3. The high-frequency module according to claim 1, wherein

numbers of the first dual-polarized antennas and the second dual-polarized antennas are identical with each other.

4. The high-frequency module according to claim 2, wherein

numbers of the first dual-polarized antennas and the second dual-polarized antennas are identical with each other.

5. The high-frequency module according to claim 1, wherein

the first dual-polarized antennas and the second dual-polarized antennas are arranged adjacently and alternately.

6. The high-frequency module according to claim 2, wherein

the first dual-polarized antennas and the second dual-polarized antennas are arranged adjacently and alternately.

7. The high-frequency module according to claim 3, wherein

the first dual-polarized antennas and the second dual-polarized antennas are arranged adjacently and alternately.

8. The high-frequency module according to claim 1, wherein

the first dual-polarized antennas and the second dual-polarized antennas are multi-band antennas operating in at least two frequency bands of a 28 GHz band, a 39 GHz band, or a 60 GHz band.

9. The high-frequency module according to claim 2, wherein

the first dual-polarized antennas and the second dual-polarized antennas are multi-band antennas operating in at least two frequency bands of a 28 GHz band, a 39 GHz band, or a 60 GHz band.

10. The high-frequency module according to claim 3, wherein

the first dual-polarized antennas and the second dual-polarized antennas are multi-band antennas operating in at least two frequency bands of a 28 GHz band, a 39 GHz band, or a 60 GHz band.

11. The high-frequency module according to claim 5, wherein

the first dual-polarized antennas and the second dual-polarized antennas are multi-band antennas operating in at least two frequency bands of a 28 GHz band, a 39 GHz band, or a 60 GHz band.

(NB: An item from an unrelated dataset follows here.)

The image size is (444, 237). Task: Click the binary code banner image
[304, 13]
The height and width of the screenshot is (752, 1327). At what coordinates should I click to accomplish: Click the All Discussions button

12. The high-frequency module according to claim 1, wherein

the RFIC is connected to a baseband IC.

13. The high-frequency module according to claim 2, wherein

the RFIC is connected to a baseband IC.

14. The high-frequency module according to claim 3, wherein

the RFIC is connected to a baseband IC.

15. The high-frequency module according to claim 5, wherein

the RFIC is connected to a baseband IC.

16. The high-frequency module according to claim 8, wherein

the RFIC is connected to a baseband IC.

17. A communication device comprising the high-frequency module according to claim 12.

18. A communication device comprising the high-frequency module according to claim 13.

19. A communication device comprising the high-frequency module according to claim 14.

20. A communication device comprising the high-frequency module according to claim 15.